Prague, January 24, 2023 – Time is the decisive factor in sepsis of the organism (blood poisoning in layman's terms). The new diagnostic device, which has been available to doctors and laboratory workers at the Institute of Medical Microbiology of the 2nd Faculty of Medicine of the UK and Motol University of Applied Sciences since January, can reduce the time it takes to detect an infection in a patient by several tens of hours (up to 2 days). The advantage is also the smaller amount of blood examined and thus the lower burden on the patient. While with the commonly used hemoculture, at least 40 ml of blood is "collected" from an adult and it takes 2 to 3 days to find out the result, with the new method only 4 ml is enough and the results for the presence of six different bacteria can be determined in about 3,5 hours. In addition, the new method is 2x to 3x more successful in detecting the infection than it was before.

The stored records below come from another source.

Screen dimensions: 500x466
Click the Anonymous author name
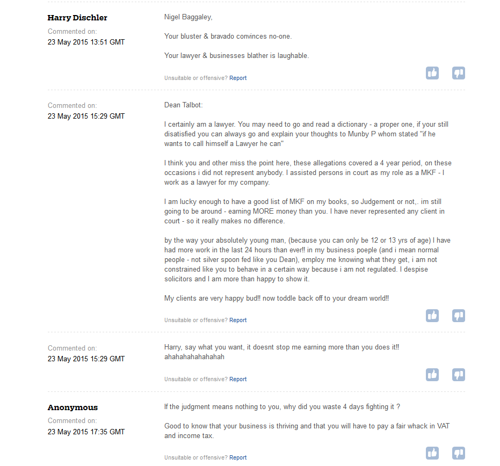pos(73,407)
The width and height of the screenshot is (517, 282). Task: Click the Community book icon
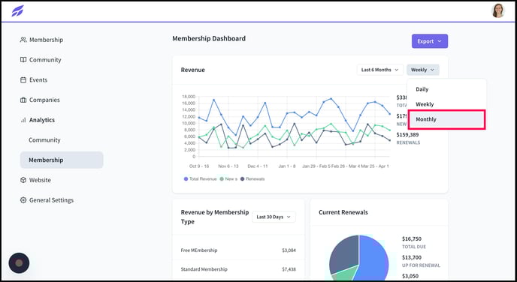(23, 60)
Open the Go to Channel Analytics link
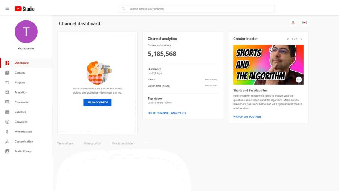The image size is (339, 191). tap(167, 113)
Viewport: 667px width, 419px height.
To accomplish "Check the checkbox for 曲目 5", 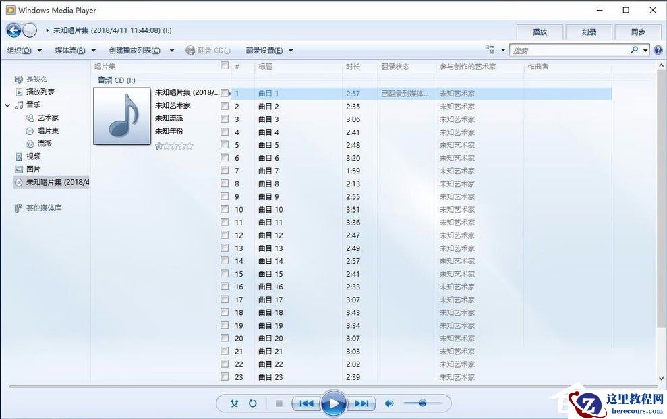I will 225,144.
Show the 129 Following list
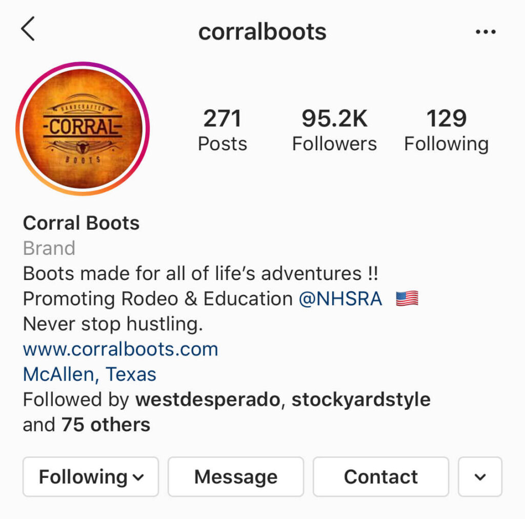Screen dimensions: 525x519 447,130
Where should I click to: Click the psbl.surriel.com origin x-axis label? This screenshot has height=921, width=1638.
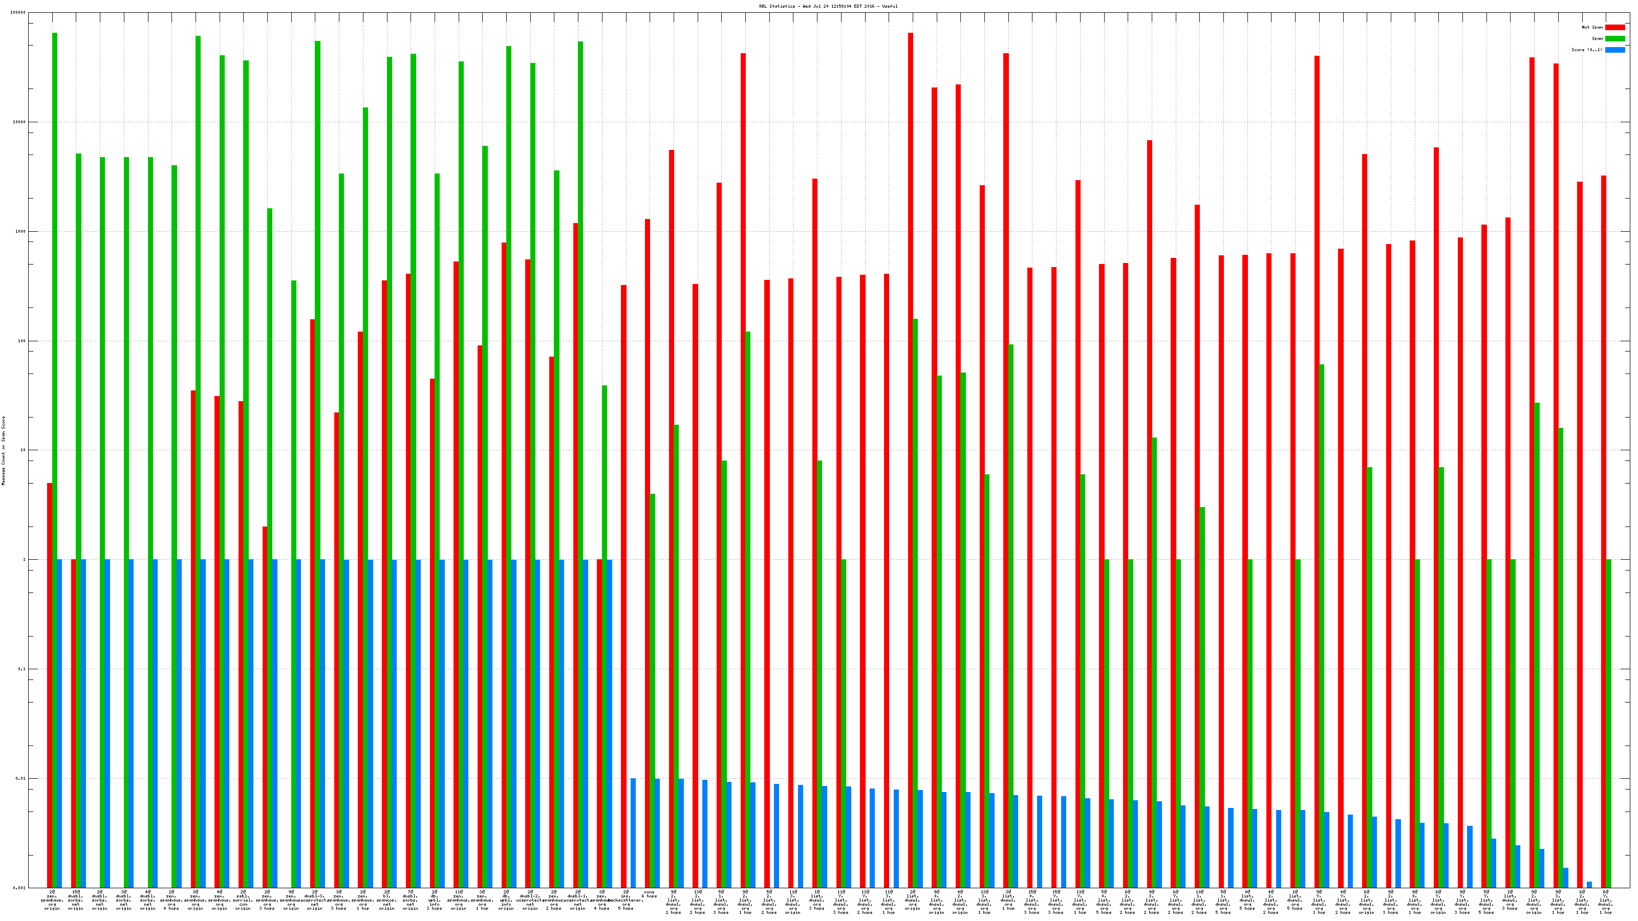point(243,900)
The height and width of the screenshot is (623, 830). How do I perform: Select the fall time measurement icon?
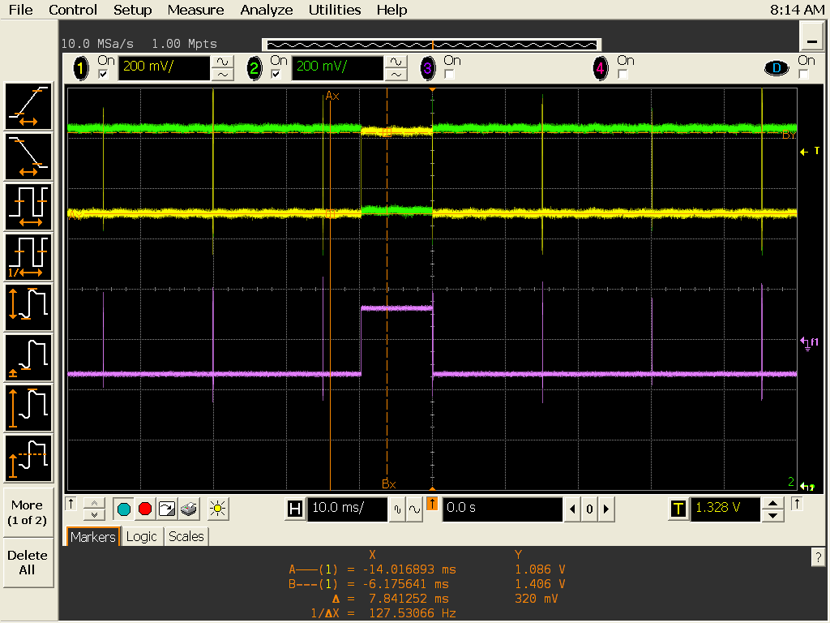[x=29, y=157]
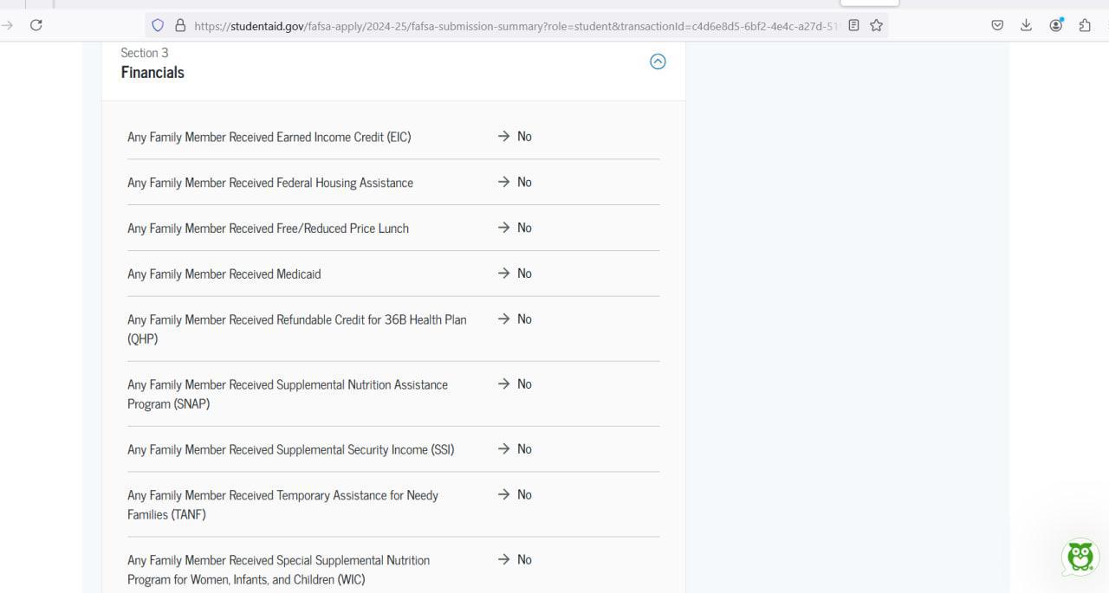The width and height of the screenshot is (1109, 593).
Task: Open the browser downloads icon
Action: click(1026, 25)
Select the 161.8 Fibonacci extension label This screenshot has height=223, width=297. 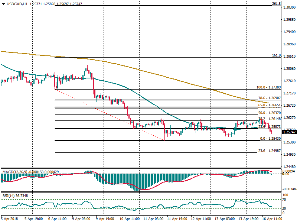click(x=276, y=55)
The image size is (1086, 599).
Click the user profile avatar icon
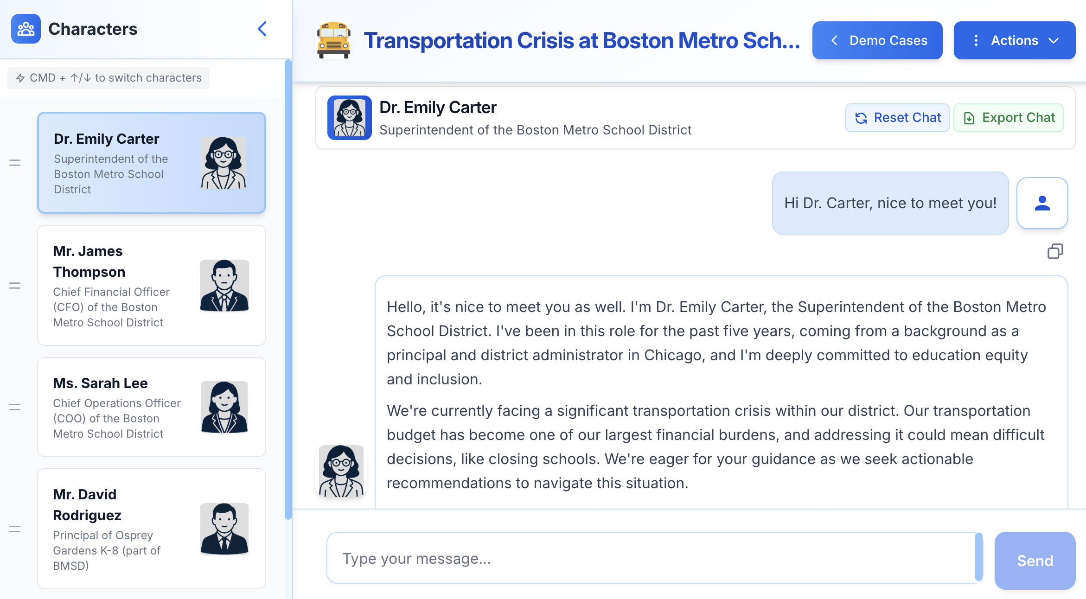click(1042, 203)
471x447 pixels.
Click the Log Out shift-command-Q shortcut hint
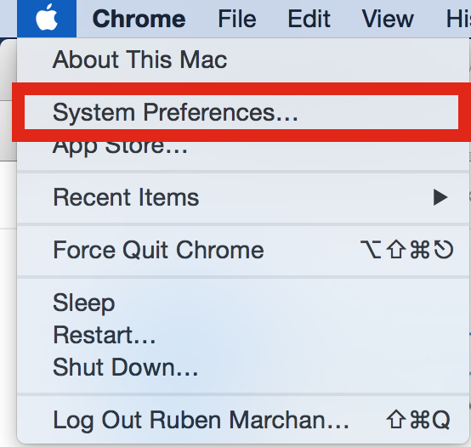[x=418, y=420]
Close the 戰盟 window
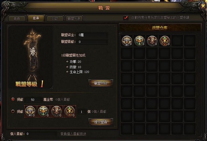207x141 pixels. [203, 6]
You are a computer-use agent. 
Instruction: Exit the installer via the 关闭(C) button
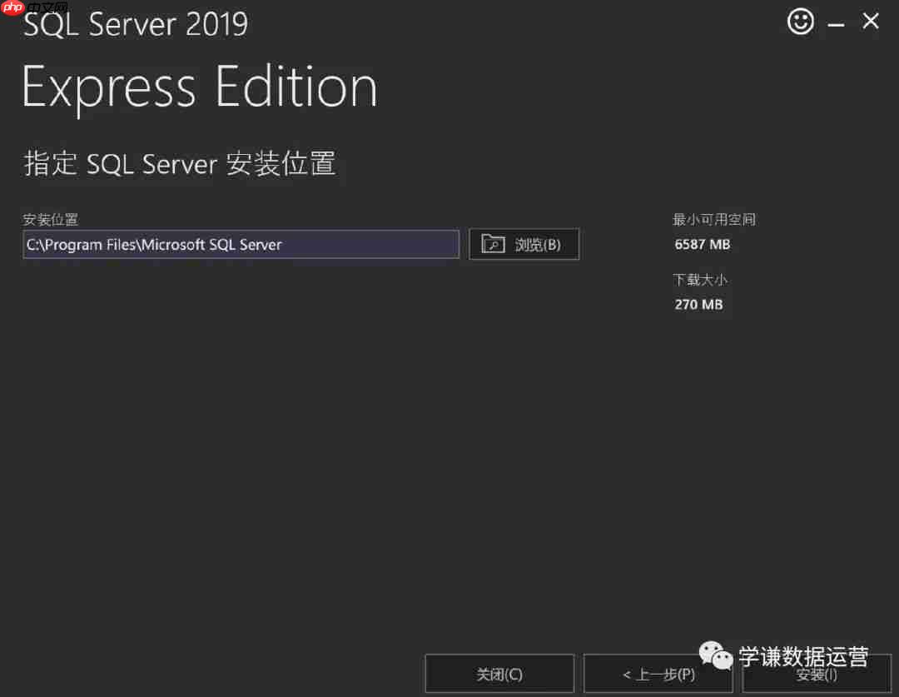click(499, 673)
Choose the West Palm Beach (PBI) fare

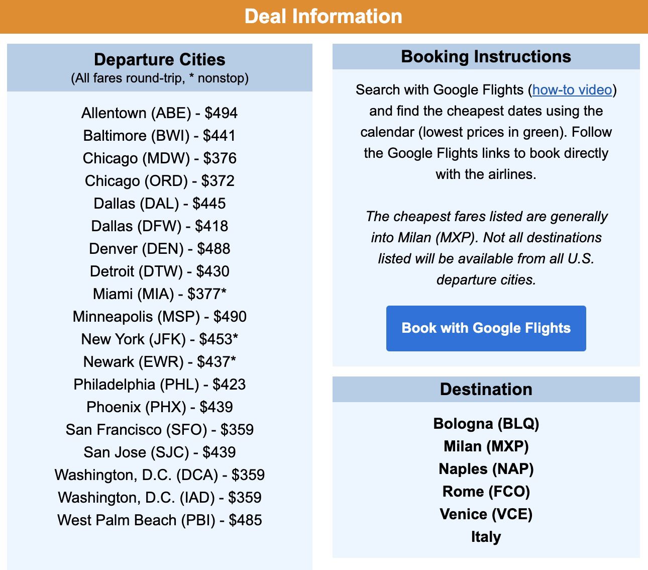coord(160,520)
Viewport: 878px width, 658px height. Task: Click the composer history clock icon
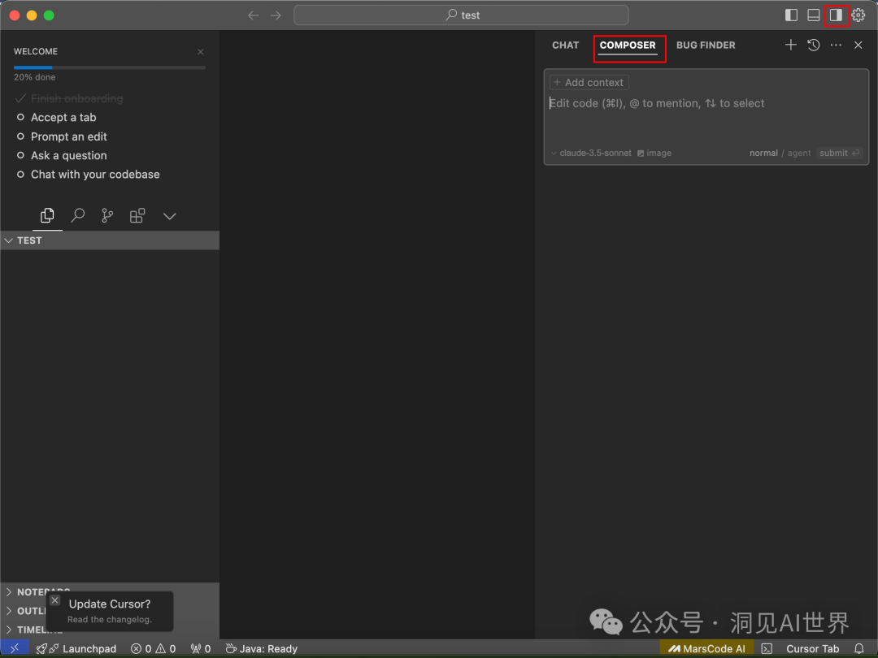pyautogui.click(x=813, y=45)
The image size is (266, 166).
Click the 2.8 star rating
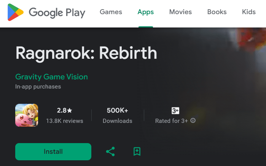pyautogui.click(x=64, y=110)
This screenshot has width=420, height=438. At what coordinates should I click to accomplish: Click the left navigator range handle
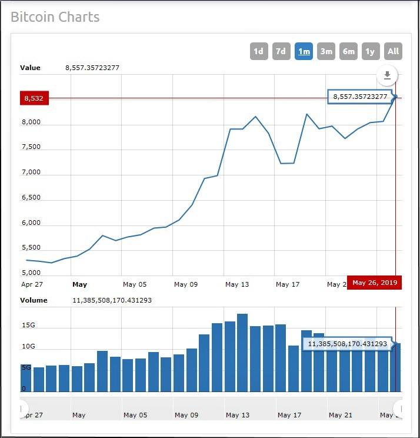click(x=23, y=409)
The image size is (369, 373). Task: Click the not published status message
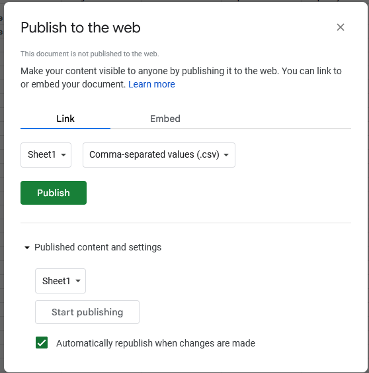click(89, 54)
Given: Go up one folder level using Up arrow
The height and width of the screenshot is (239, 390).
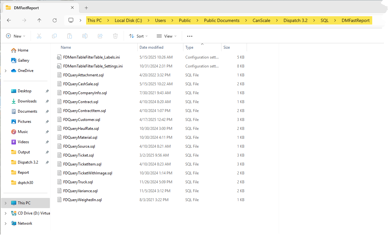Looking at the screenshot, I should coord(39,20).
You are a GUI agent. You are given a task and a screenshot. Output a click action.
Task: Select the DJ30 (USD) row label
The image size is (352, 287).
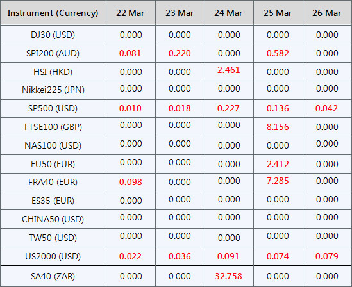pos(53,35)
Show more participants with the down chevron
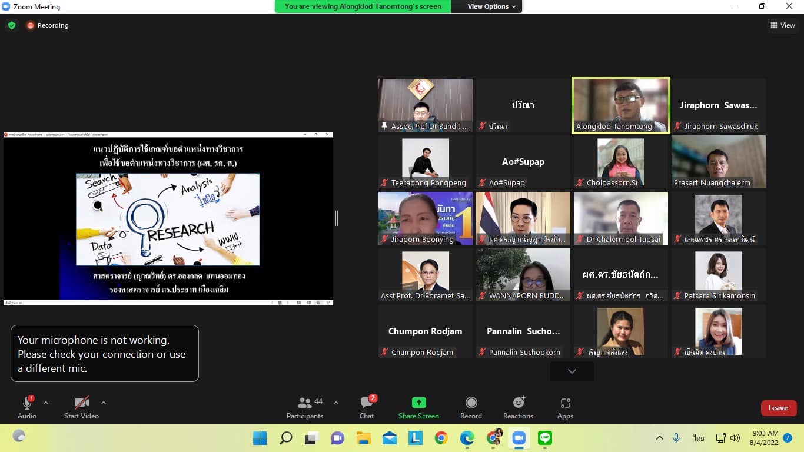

Sepsis is a serious condition that develops in the body as a result of the body's inappropriate response to infection. It is usually accompanied by a number of symptoms, including fever, increased heart and breathing rates, fainting and/or impaired consciousness. If sepsis is not recognized in time and not treated appropriately, it can lead to septic shock, organ failure and subsequently death. “It is reported that every hour of delay reduces the chance of survival by 7,5%. In small children or seriously ill patients, death can occur even within a few hours," prof. MD Pavel Dřevínek, PhD., head of the Institute of Medical Microbiology.
Finding out that sepsis is going on in the body is a very complex matter. One of the diagnostic options and very useful indicators of the causative agent of sepsis is the detection of bacteria in the blood that cause it. Their detection is crucial so that the correct antibiotic treatment can be applied. "The detection of bacteria is normally done in a microbiology laboratory with the help of blood culture systems. However, they have two major disadvantages. They can detect only about 50% of all infections in the blood, and they also do not offer rapid diagnosis, which is especially important for septic conditions." explains Professor Dřevínek.
Last year, the device was tested exclusively at FN Motol, and now it is already in full operation. Its high sensitivity and short detection time will be of great importance and impact on the prognosis of patients in a severe (septic) condition, for whose survival it is crucial to detect the causative agent of the infection in time and thus start effective antibiotic treatment as soon as possible.
The University Hospital in Motol is the largest medical facility in the Czech Republic and one of the largest in Europe. It is also the main teaching base of students of the 2nd Faculty of Medicine, Charles University, and some workplaces of the 1st Faculty of Medicine, Charles University are also located here. FN Motol provides basic, specialized and super-specialized health care and services in the medical fields in the form of outpatient and inpatient care for children, adults and seniors. In terms of construction, it consists of two interconnected monoblocks (children's and adult part) and several separate pavilions. At the Motol University Hospital, more than one million patients are treated annually at 56 clinics.